On July 31, three aspiring garda officers were among 175 recruits who arrived at the training college in Templemore, Co. Tipperary. They were sent home after it was found that they had tattoos on their lower arms, sparking a debate over the force’s seemingly archaic stance on body art, as reported by Extra ie.
The Irish Mirror reported that garda management had been in talks with the officers about continuing their training if they agreed to remove the tattoos. However, by the end of last week, the decision was made to suspend their training.
A Garda spokesman stated: ‘A number of Garda recruits have had their positions deferred pending their compliance with the uniform and dress code within An Garda Síochána. An Garda Síochána uniform and dress code is published on the Garda website and details are provided in the recruitment candidate information booklet.’
The recruitment booklet specifies: ‘Body art (tattoos) on the face, or visible above the collar, are not permitted. All other tattoos will be covered at all times while on duty, whether in uniform or plain clothes.’
This incident has led to criticism from several politicians. Fianna Fáil justice spokesman Jim O’Callaghan said: ‘We have less than 13,800 Gardaí in the force at present and are desperately trying to recruit more members.

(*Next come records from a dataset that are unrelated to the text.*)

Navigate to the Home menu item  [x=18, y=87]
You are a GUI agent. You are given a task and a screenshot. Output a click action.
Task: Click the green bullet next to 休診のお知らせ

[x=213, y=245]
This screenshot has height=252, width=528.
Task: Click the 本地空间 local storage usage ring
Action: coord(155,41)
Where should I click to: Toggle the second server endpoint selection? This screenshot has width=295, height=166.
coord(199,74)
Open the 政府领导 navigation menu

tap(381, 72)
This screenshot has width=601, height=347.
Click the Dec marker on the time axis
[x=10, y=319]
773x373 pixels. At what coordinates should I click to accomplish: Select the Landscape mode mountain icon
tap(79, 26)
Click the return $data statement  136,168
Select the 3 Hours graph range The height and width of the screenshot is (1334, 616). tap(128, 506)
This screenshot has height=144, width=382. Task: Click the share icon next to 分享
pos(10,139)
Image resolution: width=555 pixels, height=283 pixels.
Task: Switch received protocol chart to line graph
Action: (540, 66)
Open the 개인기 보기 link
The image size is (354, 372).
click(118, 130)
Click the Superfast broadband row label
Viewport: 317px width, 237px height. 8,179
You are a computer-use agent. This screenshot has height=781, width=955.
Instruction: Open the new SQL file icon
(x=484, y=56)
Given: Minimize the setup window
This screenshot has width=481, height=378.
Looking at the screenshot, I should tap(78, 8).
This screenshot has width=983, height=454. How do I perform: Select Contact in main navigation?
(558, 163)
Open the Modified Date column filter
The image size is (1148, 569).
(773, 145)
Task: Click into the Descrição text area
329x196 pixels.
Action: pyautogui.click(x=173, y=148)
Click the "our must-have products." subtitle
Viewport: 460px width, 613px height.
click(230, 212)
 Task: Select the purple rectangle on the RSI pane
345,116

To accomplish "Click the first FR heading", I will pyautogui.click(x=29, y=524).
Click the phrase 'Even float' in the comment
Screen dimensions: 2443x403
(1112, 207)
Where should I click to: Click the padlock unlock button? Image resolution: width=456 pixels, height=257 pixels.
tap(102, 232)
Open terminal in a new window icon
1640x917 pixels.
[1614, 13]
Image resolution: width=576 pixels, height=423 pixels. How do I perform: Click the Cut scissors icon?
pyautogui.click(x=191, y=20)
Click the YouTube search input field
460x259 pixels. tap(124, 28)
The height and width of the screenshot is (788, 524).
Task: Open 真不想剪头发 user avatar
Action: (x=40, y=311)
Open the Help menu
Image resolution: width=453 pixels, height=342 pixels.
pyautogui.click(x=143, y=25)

We should not be refusing entry into the force because trainees have lower-arm tattoos. The Garda dress and uniform code says that “Diversity requirements will be positively supported”. Young people frequently have tattoos and they should not be excluded from the force because of them. Instead, their diversity should be respected,’ he said.
Fine Gael Senator Regina Doherty expressed her views on the matter: ‘Tattoos don’t have the reputation that they once had and our police force should be reflective of the people they serve. We shouldn’t be excluding the actual Irish community because someone has a tattoo on their arms or legs – it’s ridiculous.’
With a recruitment crisis looming, the decision to send home trainees for having tattoos has raised questions about whether the force’s dress code is in line with contemporary values. The debate continues as the force grapples with the challenge of modernising its image while maintaining its traditional standards.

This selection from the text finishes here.